TASKS FOR THIS EXERCISE:
• A. List the lettered subsection headings that appear under "COMPENSATION AND BENEFITS" in the employment agreement excerpt.
• B. Write the next part of the employment agreement excerpt on severance, beginning after its final sentence.

TEXT PASSAGE:
2) COMPENSATION AND BENEFITS

 

(a) BASE COMPENSATION.
The Company shall pay the Executive as compensation for his services an annual base salary of $120,000. Such salary shall be subject to applicable tax withholding and shall be paid periodically
in accordance with normal Company payroll practices. The annual base salary shall be reviewed every six month and increased at
a minimum rate of 5% each year. The annual compensation specified in this Section 2(a), together with any increases in such compensation
is referred to in this Agreement as "Base Compensation."

 

(b) BONUS. Executive shall
be eligible for an annual bonus if any such bonus plan is offered to any other Company executives during the term of his employment.
No bonus has been contemplated at this time.

 

 

(c)
EXECUTIVE BENEFITS. During the Term of Employment, the Executive
shall be entitled to participate in all of the Company’s employee benefit plans and arrangements in which senior executives
of the Company are eligible to participate. The

Company shall not make any changes in such plans
or arrangements which would adversely affect the Executive’s rights or benefits thereunder, unless such change occurs
pursuant to a program applicable to all senior executives of the Company and does not result in a proportionately greater reduction
in the rights or benefits of the Executive as compared with any other similarly situated senior executive of the Company. The
Executive shall be entitled to participate in, or receive benefits under, any employee benefit plan or arrangement made available
by the Company in the future to its senior executives, subject to, and on a basis consistent with, the terms, conditions and
overall administration of such plans and arrangements. Except as otherwise specifically provided herein, nothing paid to the Executive
under any plan or arrangement presently in effect or made available in the future shall be in lieu of the salary or bonus otherwise
payable under this Agreement.

 

(d) EXPENSE REIMBURSEMENT.
The Company shall reimburse Executive for all reasonable expenses incurred on behalf of the Company in accordance with the Company's
policies and procedures for such reimbursements, as they may exist from time to time.

 

 

3) SEVERANCE PAYMENTS

 

(a) Upon a termination
of Executive's employment, the Company shall pay the Executive: (1) any unpaid Base Compensation due for periods prior to the date
of Executive's termination, (2) any earned and unpaid bonus for the fiscal year prior to the fiscal year of Executive's termination,
and (3) a fair and equitable severance package which shall not unreasonably be withheld to the Executive. Such severance pay package
will be negotiated between Executive and the CEO and approved by the Board of Directors with such approval not being unreasonably
withheld.

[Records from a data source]
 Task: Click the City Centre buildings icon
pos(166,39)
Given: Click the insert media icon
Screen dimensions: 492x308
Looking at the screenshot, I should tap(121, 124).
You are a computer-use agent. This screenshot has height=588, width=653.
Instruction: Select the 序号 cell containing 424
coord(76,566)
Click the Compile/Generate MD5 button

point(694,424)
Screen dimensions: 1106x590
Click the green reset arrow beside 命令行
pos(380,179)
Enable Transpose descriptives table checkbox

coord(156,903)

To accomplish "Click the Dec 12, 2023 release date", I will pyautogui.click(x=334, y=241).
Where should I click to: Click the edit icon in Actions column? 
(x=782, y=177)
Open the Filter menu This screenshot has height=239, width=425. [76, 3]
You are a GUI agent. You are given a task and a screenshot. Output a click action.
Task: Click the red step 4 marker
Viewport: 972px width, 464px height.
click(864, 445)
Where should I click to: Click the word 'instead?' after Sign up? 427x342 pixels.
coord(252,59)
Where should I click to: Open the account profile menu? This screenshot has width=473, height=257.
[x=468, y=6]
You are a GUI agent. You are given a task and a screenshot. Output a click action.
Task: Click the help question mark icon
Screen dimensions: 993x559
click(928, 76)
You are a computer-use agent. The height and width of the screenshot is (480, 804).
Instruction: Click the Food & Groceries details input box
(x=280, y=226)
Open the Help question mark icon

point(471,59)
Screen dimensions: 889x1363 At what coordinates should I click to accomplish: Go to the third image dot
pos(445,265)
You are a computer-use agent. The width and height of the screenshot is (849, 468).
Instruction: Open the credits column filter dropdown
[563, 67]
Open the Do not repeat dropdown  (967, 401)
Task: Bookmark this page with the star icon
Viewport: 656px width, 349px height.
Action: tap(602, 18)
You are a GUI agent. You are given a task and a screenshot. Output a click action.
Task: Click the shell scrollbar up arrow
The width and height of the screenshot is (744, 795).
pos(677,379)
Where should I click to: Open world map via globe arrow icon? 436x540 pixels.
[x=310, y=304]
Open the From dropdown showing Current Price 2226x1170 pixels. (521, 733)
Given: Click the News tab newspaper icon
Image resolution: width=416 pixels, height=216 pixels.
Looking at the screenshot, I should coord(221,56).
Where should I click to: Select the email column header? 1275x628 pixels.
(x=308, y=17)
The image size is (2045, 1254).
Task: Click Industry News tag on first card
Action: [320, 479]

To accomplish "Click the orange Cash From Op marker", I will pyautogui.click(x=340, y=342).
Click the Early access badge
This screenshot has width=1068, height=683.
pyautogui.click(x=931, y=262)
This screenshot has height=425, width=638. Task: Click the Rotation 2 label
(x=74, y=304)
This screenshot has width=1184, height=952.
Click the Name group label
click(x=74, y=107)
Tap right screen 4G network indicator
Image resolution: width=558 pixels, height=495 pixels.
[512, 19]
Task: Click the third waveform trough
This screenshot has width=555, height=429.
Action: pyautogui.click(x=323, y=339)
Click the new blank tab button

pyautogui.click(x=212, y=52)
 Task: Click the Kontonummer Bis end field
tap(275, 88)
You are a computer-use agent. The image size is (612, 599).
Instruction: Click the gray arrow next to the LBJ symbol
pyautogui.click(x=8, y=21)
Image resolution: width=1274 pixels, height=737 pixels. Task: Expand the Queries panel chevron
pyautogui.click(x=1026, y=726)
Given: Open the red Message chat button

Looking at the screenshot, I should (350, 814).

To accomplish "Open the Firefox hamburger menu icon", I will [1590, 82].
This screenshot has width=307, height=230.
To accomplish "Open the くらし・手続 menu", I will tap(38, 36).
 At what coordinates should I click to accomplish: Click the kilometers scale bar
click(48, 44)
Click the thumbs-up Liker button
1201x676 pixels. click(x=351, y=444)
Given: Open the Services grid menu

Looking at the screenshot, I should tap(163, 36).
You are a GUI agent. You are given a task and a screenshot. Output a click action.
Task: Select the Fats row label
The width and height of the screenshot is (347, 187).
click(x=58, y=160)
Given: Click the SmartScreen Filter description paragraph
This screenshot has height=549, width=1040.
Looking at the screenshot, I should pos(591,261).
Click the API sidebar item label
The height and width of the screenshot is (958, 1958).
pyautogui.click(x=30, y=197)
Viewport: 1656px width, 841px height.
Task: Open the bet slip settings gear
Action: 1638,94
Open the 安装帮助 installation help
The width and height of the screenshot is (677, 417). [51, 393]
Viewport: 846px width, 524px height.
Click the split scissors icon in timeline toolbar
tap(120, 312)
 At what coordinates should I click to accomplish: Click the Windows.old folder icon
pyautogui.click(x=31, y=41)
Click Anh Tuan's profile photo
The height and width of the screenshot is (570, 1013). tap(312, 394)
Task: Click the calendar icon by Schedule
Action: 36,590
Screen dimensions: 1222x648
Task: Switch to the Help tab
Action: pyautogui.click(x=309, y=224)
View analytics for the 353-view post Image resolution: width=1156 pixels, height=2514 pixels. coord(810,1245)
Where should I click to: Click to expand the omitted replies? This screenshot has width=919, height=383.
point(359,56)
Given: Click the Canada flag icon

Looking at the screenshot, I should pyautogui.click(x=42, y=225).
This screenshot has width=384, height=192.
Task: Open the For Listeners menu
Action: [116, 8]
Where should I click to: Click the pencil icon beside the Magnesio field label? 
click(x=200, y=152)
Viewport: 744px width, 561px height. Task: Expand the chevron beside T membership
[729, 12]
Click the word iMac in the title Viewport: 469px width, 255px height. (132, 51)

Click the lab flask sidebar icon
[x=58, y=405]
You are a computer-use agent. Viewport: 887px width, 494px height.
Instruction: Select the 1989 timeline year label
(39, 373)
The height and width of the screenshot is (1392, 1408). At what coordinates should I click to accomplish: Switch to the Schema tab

ANSWERS:
• A. Base Compensation, Bonus, Executive Benefits, Expense Reimbursement

• B.
The Company shall pay the Executive all
accrued and unused vacation through the date of Executive's termination; and following submission of proper expense reports by
the Executive, the Company shall reimburse the Executive for all expenses reasonably and necessarily incurred by the Executive
in connection with the business of the Company prior to termination.

 

Any payments described
above, other than any pro rata bonus payable as provided for above for the year of termination, shall be made promptly upon termination
and within the period of time mandated by applicable law unless otherwise agreed between the parties to this agreement.

 

(b) TERMINATION FOR CAUSE.
If the Executive's employment is terminated by the Company for Cause, the Executive shall not be entitled to receive severance
payments or other benefits under this Section 3, except for his unpaid accrued Base Compensation, accrued and unused vacation pay.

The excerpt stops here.